- Exercise directions: Where does the string "agent" appear in the records? Copy each line that holds it.

Stored records:
⟨

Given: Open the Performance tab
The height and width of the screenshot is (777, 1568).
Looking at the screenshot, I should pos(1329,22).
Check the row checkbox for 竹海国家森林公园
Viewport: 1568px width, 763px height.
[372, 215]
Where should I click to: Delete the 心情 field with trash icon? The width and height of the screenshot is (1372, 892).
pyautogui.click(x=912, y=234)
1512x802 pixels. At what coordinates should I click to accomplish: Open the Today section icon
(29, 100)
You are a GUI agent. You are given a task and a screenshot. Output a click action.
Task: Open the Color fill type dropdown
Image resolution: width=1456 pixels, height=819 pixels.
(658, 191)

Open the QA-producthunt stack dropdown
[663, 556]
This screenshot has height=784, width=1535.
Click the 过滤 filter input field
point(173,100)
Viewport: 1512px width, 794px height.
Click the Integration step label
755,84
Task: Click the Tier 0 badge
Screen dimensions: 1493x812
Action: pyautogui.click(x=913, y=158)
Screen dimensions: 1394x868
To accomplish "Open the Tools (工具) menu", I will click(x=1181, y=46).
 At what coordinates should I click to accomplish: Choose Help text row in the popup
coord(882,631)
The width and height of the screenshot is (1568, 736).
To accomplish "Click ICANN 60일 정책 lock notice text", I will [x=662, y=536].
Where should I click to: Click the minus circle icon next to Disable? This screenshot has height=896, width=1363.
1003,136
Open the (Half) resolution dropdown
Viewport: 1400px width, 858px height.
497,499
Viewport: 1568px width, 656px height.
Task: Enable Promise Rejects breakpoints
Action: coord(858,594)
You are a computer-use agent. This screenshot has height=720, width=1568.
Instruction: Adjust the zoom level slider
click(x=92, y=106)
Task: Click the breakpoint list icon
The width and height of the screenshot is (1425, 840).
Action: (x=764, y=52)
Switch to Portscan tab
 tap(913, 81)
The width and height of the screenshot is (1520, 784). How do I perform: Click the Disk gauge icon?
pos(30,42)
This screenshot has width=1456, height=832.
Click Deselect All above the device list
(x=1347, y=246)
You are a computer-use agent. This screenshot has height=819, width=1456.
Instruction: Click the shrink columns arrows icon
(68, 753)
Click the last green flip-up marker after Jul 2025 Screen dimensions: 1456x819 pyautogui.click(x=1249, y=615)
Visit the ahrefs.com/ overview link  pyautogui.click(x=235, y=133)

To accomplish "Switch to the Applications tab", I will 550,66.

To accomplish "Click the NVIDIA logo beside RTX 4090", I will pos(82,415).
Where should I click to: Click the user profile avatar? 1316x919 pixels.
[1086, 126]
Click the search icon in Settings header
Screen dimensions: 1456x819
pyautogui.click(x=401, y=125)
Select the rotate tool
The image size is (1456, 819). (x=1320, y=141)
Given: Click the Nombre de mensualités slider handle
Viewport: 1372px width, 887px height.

⟩

- Task response:
You are a GUI agent. You are given a task and a screenshot. Output a click action.
You are a computer-use agent. This screenshot has height=720, width=1568.
You are a computer-use agent. This screenshot has height=819, width=1456.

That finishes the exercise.